_What you have to do_
Could you restate word for word only the lines below from the one holding "Screen dimensions: 657x367" to the one holding "Given: Click the plus icon on RL-1 chip", inclusive, and leave out the pictures?

*** Supplied information ***

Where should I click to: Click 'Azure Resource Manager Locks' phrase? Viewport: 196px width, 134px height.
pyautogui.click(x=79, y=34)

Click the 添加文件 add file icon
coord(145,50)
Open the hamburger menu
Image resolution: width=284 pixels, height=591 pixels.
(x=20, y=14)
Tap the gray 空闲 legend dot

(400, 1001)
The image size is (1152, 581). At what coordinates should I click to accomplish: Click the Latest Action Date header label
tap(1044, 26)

*** End of Supplied information ***
*** Supplied information ***

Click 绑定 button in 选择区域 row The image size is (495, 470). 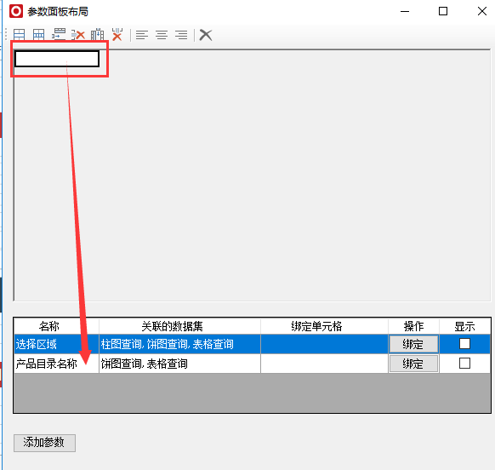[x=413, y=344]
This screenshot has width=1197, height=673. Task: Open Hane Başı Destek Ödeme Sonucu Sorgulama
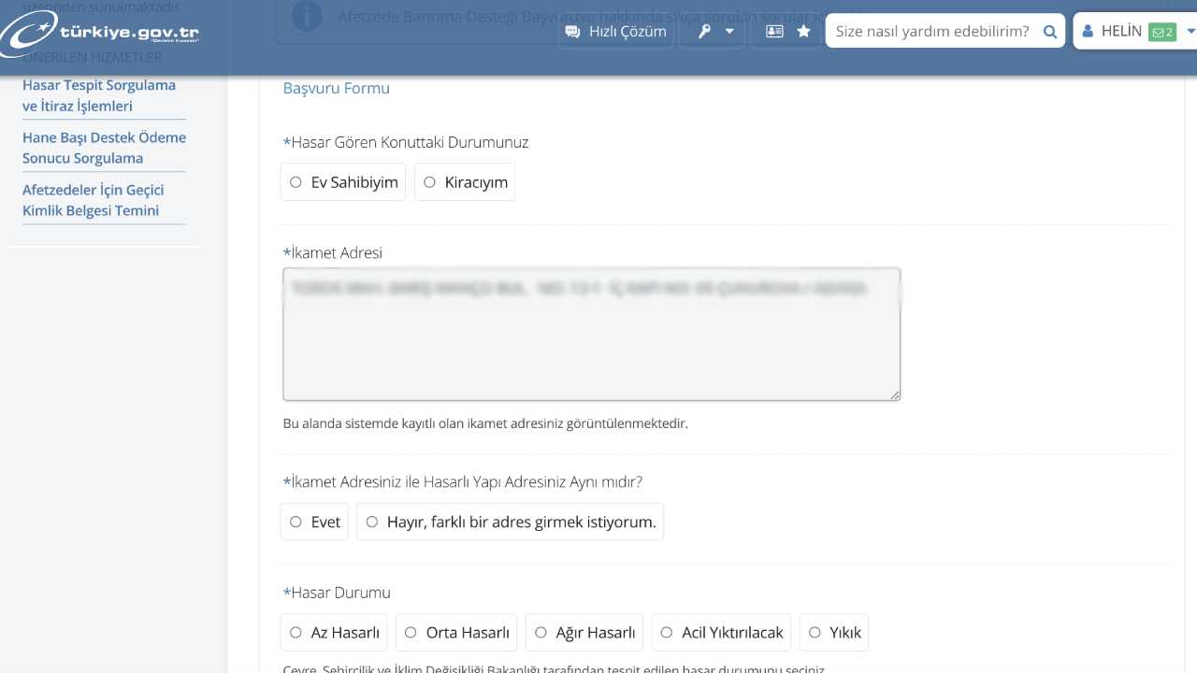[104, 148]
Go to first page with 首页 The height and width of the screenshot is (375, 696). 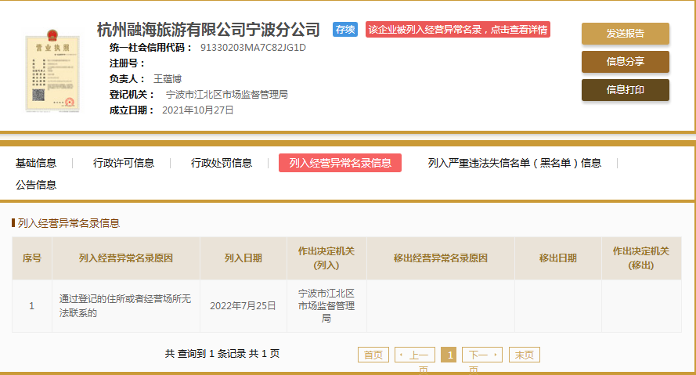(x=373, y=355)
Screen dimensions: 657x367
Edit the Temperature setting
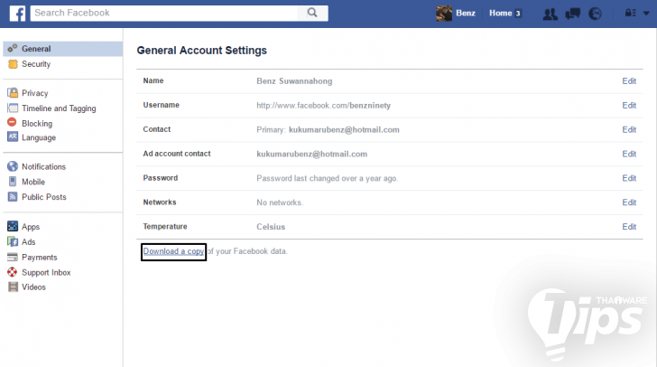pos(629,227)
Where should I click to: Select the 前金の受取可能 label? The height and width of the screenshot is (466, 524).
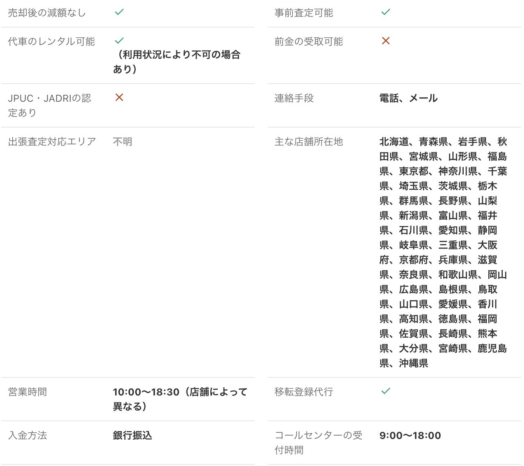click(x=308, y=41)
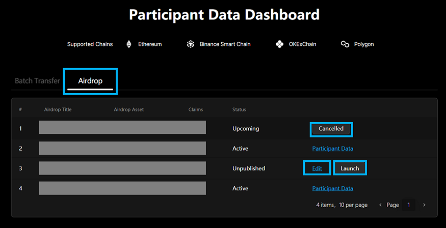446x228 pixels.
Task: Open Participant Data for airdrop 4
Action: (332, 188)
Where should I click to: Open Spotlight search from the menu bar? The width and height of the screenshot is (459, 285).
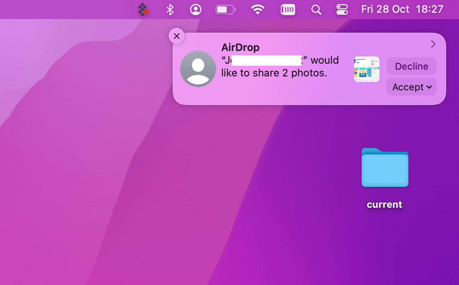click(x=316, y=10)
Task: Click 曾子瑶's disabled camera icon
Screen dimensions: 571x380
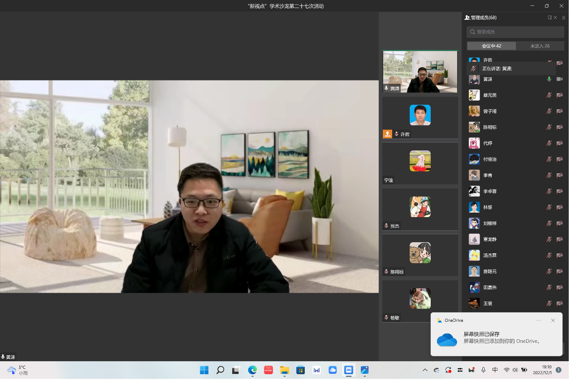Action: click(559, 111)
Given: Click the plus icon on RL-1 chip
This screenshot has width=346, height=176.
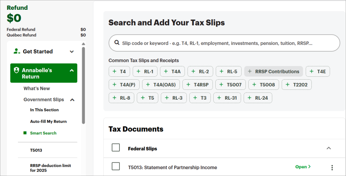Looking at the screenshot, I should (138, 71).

*** End of Supplied information ***
*** Supplied information ***

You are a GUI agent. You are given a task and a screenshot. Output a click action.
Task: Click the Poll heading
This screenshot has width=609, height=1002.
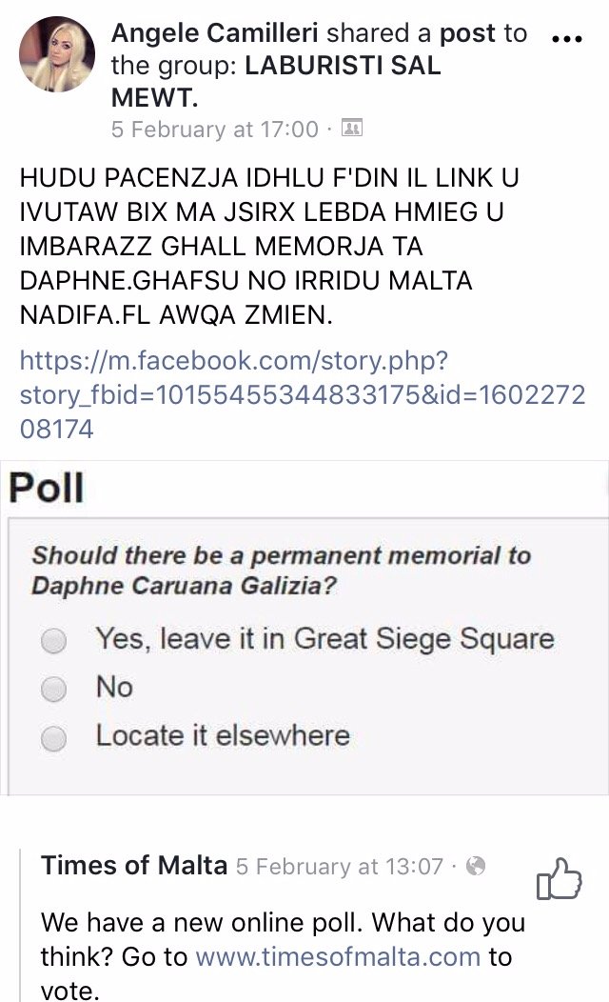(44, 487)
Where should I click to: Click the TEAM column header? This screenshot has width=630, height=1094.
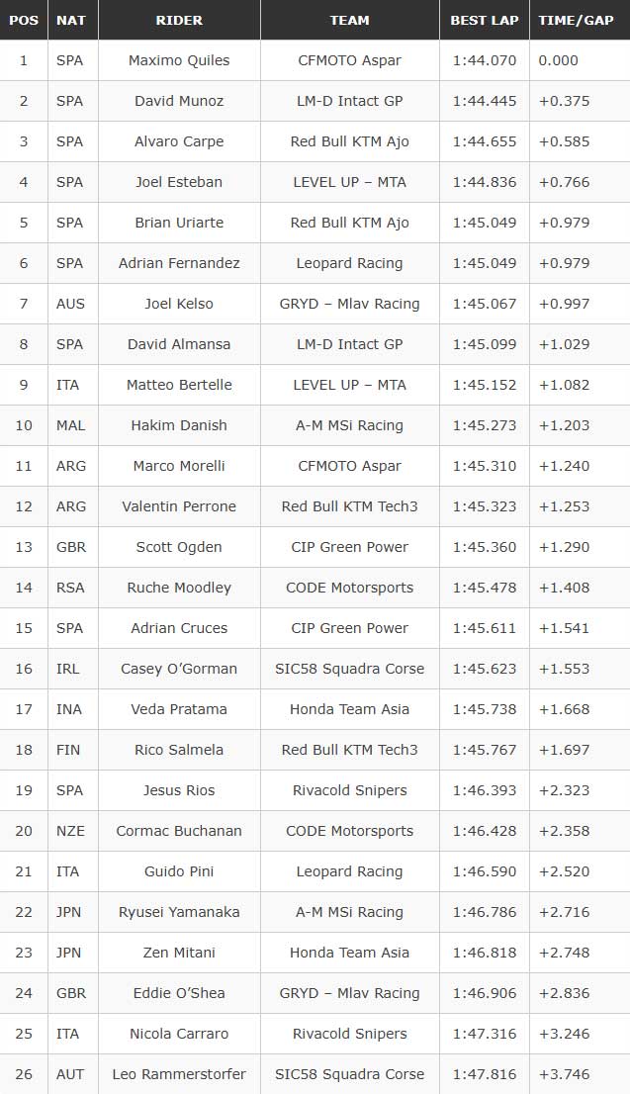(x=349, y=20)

*** End of Supplied information ***

_Answer space_
Screen dimensions: 657x367
Edit the Temperature setting
pos(629,227)
Where should I click to: Select the 前金の受取可能 label? The height and width of the screenshot is (466, 524).
click(x=308, y=41)
446x228 pixels.
Task: Open Participant Data for airdrop 4
Action: (332, 188)
Where should I click to: Open Spotlight search from the menu bar? The width and height of the screenshot is (459, 285).
click(x=316, y=10)
Task: Click 曾子瑶's disabled camera icon
Screen dimensions: 571x380
Action: click(559, 111)
Given: Click the plus icon on RL-1 chip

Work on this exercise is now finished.